Pointing material for text and elements:
◇ ◇ ◇

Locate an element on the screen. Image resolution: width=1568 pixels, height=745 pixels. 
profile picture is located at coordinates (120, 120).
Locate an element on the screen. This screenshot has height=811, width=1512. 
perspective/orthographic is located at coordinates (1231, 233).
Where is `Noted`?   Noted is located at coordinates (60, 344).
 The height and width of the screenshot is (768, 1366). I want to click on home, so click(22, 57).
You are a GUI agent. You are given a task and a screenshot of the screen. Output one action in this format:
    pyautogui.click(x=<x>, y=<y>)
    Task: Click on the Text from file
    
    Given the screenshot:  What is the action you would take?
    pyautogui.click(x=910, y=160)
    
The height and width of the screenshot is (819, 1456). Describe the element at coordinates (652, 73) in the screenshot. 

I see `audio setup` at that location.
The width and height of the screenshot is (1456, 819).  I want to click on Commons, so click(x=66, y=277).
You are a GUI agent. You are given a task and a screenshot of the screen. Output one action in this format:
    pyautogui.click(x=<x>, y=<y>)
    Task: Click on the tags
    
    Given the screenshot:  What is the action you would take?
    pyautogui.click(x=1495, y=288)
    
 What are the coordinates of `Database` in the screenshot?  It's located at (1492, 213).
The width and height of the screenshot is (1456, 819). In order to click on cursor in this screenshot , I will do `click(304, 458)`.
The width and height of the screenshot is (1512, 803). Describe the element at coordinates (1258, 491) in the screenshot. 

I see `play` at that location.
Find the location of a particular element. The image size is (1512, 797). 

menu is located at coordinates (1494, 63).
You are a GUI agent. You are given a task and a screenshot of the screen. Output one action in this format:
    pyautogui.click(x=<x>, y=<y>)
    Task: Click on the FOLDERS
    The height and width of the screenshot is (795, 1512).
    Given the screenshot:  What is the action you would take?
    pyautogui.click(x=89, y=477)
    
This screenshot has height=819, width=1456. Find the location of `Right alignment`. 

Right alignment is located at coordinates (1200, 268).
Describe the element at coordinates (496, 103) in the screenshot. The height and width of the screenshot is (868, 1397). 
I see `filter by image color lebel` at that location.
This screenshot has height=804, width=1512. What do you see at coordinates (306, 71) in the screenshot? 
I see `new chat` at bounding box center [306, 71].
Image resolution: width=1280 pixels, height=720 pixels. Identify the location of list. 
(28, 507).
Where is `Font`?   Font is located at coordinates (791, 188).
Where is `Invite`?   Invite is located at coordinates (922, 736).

◇ ◇ ◇

_STATED EXERCISE:_ Make a numbered list of the lines from the start of the material through the line containing "so click(x=66, y=277).", inclusive. Leave out any blank lines.

_TASK SOLUTION:_
1. Locate an element on the screen. Image resolution: width=1568 pixels, height=745 pixels. 
2. profile picture is located at coordinates (120, 120).
3. Locate an element on the screen. This screenshot has height=811, width=1512. 
4. perspective/orthographic is located at coordinates (1231, 233).
5. Where is `Noted`?   Noted is located at coordinates (60, 344).
6.  The height and width of the screenshot is (768, 1366). I want to click on home, so click(22, 57).
7. You are a GUI agent. You are given a task and a screenshot of the screen. Output one action in this format:
8.     pyautogui.click(x=<x>, y=<y>)
9.     Task: Click on the Text from file
10.     Given the screenshot:  What is the action you would take?
11.     pyautogui.click(x=910, y=160)
12. The height and width of the screenshot is (819, 1456). Describe the element at coordinates (652, 73) in the screenshot. 
13. I see `audio setup` at that location.
14. The width and height of the screenshot is (1456, 819).  I want to click on Commons, so click(x=66, y=277).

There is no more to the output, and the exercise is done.